There are two views of the financial crisis. The first is that we face the bursting of a real estate bubble. The second is that we face the bursting of that bubble plus a terrifying long-term one that has been building since the Reagan era. This second bubble is the product of a quarter-century expansion in borrowing, excessive confidence in the dollar and an overblown faith in markets. Between 1950 and 1980, total lending in the United States inched up slowly relative to the size of the economy. Then, in the early 1980s, it took off. Every dollar of capital was "leveraged" aggressively: Private equity wizards loaded firms with debt; hedge funds bought securities on margin; banks lent prodigiously on thin cushions of capital.

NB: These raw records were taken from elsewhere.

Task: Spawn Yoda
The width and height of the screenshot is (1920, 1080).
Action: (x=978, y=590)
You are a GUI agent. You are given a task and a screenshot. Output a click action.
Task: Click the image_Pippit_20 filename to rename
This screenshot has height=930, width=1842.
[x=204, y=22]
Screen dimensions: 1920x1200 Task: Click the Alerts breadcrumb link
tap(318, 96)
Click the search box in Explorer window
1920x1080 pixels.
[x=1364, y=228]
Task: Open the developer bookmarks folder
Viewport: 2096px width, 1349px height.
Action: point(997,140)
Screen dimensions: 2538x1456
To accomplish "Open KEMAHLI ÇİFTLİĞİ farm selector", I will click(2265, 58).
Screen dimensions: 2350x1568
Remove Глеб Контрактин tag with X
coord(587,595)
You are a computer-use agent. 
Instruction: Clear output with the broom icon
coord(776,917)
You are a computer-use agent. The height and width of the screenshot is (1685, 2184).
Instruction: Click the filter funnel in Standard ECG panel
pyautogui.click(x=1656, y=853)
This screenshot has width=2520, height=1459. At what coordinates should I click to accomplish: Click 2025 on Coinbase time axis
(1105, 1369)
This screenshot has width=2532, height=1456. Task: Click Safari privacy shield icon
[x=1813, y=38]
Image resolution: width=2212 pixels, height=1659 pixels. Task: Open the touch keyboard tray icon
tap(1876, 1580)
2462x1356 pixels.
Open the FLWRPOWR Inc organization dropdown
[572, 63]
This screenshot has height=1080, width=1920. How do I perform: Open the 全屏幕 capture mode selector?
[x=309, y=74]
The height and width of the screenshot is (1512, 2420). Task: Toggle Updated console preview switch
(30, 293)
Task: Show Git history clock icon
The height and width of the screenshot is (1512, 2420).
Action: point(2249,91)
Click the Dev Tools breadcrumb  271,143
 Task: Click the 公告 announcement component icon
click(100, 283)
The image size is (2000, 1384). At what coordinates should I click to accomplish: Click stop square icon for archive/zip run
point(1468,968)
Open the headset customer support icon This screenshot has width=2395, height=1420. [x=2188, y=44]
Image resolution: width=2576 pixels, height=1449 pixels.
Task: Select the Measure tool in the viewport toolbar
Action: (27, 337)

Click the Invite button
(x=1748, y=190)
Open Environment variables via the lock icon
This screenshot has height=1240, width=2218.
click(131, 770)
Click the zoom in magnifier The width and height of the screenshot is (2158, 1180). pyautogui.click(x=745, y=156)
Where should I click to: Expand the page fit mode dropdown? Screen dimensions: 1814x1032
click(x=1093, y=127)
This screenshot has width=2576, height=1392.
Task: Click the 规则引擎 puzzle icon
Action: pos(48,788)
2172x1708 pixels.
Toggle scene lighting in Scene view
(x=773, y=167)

All this leverage boosted rewards in good times, because a thin capital cushion means fewer shareholders to divvy up the profits. But a thin capital cushion has the opposite consequence when a shock comes. There are fewer shareholders to absorb losses and still repay lenders. Bankruptcy beckons.
Why have Americans gorged on debt? First, because it has been available. The dollar is the world's reserve currency: Holding a dollar-denominated bond or bank deposit has been thought of as the safest way to store savings. So whenever Americans have wanted to borrow more, the world's savers have been happy to provide the capital.
The second reason Americans gorged on debt was that it didn't seem too risky. Whenever a really big bankruptcy loomed, regulators staged a rescue, cutting the risk of lending to the top players. Without the Fed's intervention, people who lent to Bear Stearns or bought its fancy securities would have been hit with nasty losses. But thanks to the Fed, Bear was the latest in a long line of episodes in which creditors escaped relatively unharmed.
Financial economics has overestimated the efficiency of markets and underestimated their tendency to swing viciously. Along with the authorities' successive rescues and savers' confidence in American assets, this error kept the debt party going.